Я сам поплатился за неведение характера Копки. Наша кавалькада подъезжала к Хотькову монастырю; из остановившегося поезда богомольцы вышли поклониться гробам родителей преподобного Сергия Радонежского. Узкая улица от полотна до монастыря на протяжении четверти версты была полна идущими прямо среди дороги, заполняя все пространство. Я ехал на Копке, не зная ничего о его нраве; видел раньше не раз, что Серов на нем ездил совсем благополучно и просто.
Раздался оглушительный свист локомотива; мой Копка вдруг осатанел, взвился и пустился прямо в толпу по узкой уличке; все мои усилия удержать Копку не подействовали: он уже свалил одного богомольца... вот и другого; я едва могу кричать... все оглядываются, взмахивают руками, кричат что-то сумасшедшему седоку, то есть мне, с разными нелестными прилагательными... Я свалил с ног уже человек десяток и старался за один повод направить его на забор дома против улицы. Ничто не брало одурелого скакуна, пока он не ударился грудью об забор...

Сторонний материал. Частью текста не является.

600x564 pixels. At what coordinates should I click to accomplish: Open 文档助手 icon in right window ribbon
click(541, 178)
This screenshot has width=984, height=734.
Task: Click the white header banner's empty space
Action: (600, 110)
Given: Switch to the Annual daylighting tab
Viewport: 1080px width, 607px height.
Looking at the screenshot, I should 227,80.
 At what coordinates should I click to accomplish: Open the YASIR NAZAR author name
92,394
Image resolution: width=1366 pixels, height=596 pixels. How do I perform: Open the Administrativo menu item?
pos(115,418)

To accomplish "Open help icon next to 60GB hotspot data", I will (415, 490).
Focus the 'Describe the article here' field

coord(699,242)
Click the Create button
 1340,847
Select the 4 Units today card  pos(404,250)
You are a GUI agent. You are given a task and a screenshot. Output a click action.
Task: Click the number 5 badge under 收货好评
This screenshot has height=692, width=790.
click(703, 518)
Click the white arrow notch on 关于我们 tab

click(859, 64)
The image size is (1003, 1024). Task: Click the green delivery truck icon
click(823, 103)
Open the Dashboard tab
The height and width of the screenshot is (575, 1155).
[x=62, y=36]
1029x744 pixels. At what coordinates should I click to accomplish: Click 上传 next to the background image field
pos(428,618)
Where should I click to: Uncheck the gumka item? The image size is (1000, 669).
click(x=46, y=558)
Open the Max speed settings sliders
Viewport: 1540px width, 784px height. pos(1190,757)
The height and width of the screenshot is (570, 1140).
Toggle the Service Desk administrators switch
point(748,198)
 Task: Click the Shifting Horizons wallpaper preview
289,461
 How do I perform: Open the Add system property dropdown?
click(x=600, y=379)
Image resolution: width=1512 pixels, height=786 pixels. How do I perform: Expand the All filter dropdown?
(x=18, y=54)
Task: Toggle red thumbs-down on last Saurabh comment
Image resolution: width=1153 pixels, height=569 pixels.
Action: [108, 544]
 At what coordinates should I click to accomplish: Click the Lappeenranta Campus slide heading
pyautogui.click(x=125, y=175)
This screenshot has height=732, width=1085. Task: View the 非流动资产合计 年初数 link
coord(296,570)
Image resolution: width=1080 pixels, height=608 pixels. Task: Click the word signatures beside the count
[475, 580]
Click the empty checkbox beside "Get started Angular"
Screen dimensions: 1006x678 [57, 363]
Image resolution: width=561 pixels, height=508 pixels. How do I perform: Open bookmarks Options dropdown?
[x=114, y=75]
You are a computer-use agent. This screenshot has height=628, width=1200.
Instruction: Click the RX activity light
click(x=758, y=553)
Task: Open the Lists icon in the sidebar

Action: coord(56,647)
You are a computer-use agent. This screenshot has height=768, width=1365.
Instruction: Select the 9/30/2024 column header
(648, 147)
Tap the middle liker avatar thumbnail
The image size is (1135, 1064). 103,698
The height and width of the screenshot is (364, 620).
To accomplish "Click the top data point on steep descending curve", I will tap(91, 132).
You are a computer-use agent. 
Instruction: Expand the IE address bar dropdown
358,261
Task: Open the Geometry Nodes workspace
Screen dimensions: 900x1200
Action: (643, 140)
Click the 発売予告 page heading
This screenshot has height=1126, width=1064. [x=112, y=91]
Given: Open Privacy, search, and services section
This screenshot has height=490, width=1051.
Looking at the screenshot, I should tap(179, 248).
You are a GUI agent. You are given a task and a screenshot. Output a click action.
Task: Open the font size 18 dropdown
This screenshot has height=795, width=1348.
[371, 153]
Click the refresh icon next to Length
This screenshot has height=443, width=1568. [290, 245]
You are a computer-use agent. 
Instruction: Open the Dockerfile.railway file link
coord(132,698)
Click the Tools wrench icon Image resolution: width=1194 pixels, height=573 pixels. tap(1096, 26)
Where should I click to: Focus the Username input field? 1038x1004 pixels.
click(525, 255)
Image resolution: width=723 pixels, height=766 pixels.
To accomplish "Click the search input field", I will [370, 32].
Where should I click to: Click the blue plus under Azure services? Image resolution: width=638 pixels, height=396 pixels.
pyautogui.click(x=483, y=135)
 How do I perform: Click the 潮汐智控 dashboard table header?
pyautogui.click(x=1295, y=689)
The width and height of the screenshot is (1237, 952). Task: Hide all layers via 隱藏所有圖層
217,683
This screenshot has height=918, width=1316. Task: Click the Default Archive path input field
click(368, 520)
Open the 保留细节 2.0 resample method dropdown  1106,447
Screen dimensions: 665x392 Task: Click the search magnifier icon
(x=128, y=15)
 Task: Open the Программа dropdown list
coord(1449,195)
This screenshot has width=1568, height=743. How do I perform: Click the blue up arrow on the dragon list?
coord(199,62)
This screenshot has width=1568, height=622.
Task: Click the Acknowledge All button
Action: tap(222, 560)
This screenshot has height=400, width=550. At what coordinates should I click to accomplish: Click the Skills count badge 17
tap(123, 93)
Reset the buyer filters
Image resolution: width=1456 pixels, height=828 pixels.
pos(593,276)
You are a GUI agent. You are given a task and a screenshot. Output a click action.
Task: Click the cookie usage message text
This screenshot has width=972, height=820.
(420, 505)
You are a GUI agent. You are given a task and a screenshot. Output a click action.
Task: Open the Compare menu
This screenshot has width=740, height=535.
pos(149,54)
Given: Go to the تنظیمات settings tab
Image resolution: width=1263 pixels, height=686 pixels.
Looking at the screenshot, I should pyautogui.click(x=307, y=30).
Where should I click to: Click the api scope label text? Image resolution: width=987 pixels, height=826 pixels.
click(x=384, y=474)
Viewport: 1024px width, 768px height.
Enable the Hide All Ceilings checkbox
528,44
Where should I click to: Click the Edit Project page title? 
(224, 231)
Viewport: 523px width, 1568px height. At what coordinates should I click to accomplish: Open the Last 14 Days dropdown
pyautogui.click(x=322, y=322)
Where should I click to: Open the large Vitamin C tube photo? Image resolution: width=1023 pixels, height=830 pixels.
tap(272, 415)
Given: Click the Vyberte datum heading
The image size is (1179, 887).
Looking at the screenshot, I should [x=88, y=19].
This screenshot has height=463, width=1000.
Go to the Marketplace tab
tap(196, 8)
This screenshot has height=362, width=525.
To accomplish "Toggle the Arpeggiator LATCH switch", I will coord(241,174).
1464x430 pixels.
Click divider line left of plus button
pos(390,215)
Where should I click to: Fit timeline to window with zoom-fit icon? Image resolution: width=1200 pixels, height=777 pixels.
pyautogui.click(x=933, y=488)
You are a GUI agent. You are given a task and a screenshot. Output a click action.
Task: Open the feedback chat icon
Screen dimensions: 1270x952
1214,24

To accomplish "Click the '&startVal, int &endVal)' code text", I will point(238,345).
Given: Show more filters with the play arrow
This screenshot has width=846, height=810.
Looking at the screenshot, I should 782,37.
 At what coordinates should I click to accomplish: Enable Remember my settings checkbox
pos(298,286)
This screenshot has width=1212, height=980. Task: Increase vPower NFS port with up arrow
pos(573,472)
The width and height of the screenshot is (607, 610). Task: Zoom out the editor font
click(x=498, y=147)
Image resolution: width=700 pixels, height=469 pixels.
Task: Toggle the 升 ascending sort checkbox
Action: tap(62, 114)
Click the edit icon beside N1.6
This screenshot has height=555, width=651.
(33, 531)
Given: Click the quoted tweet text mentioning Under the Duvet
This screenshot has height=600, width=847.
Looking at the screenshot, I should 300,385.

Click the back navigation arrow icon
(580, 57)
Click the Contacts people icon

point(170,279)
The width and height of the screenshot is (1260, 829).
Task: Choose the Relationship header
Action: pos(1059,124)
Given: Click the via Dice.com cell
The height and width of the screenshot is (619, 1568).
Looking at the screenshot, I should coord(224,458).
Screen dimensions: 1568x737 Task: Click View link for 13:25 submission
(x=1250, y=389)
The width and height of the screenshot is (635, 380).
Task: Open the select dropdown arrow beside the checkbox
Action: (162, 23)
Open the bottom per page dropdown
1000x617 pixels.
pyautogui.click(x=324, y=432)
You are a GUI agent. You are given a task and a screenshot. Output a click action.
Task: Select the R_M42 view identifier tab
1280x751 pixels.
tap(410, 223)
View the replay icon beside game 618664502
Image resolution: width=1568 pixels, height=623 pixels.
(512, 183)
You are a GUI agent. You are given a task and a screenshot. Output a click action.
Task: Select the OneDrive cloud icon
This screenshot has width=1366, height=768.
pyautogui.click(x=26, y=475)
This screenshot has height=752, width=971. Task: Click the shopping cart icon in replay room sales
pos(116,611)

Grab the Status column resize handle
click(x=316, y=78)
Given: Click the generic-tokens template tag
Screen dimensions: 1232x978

А после, под мундштуком, этот же Копка ходил прекрасно, и Серов считал его "своим Копкой" и особенно любил и часто ездил на нем даже на одном трензеле.
Он, Тоня, еще донашивал тогда свою серую гимназическую шинель из Киева. Мы только что сделали большое путешествие по Днепру, по керченским солончакам; были в Одессе, Севастополе, Бахчисарае, где также ездили верхами в Чуфут-Кале. Как отставной гимназист, Тоня отпорол от своего серого форменного пальто ясные пуговицы и пришил какие-то штатские.
Вспоминается черта его характера: он был весьма серьезен и органически целомудрен, никогда никакого цинизма, никакой лжи не было в нем с самого детства. В Киеве мы остановились у Н. И. Мурашко, учредителя киевских рисовальных классов (моего академического товарища еще по головному классу). Вечером пришел один профессор, охотник до фривольных анекдотцев.
- Господа, - заметил я разболтавшимся друзьям, - вы разве не видите сего юного свидетеля! Ведь вы его развращаете!
- Я неразвратим, - угрюмо и громко сказал мальчик Серов.
Он был вообще молчалив, серьезен и многозначителен. Это осталось в нем на всю жизнь. И впоследствии, уже взрослым молодым человеком, Серов, кажется, никогда не увлекался ухаживанием за барышнями. О нем недопустима мысль - заподозрить его в разврате.
В Абрамцеве у С. И. Мамонтова жилось интересно: жизненно-весело. Сколько было племянниц и других подростков всех возрастов во цвете красоты. Никогда "Антон", как его прозвал Сережа Мамонтов, не подвергался со стороны зрелых завсегдатаев подтруниванию насчет флирта, - его не было. И, несмотря на неумолкаемо произносимое имя "Антон" милыми юными голосами, все знали, что Антон не был влюблен. Исполняя всевозможные просьбы очаровательных сверстниц, он оставался строго корректным и шутливо суровым.
Ничто его не брало. И как-то неожиданно он женился и стал вдруг серьезным хозяином своей семьи. И женился он совсем в другом кругу, неизвестном мамонтовскому обществу. И принят был опять без смешков и упреков, по-прежнему.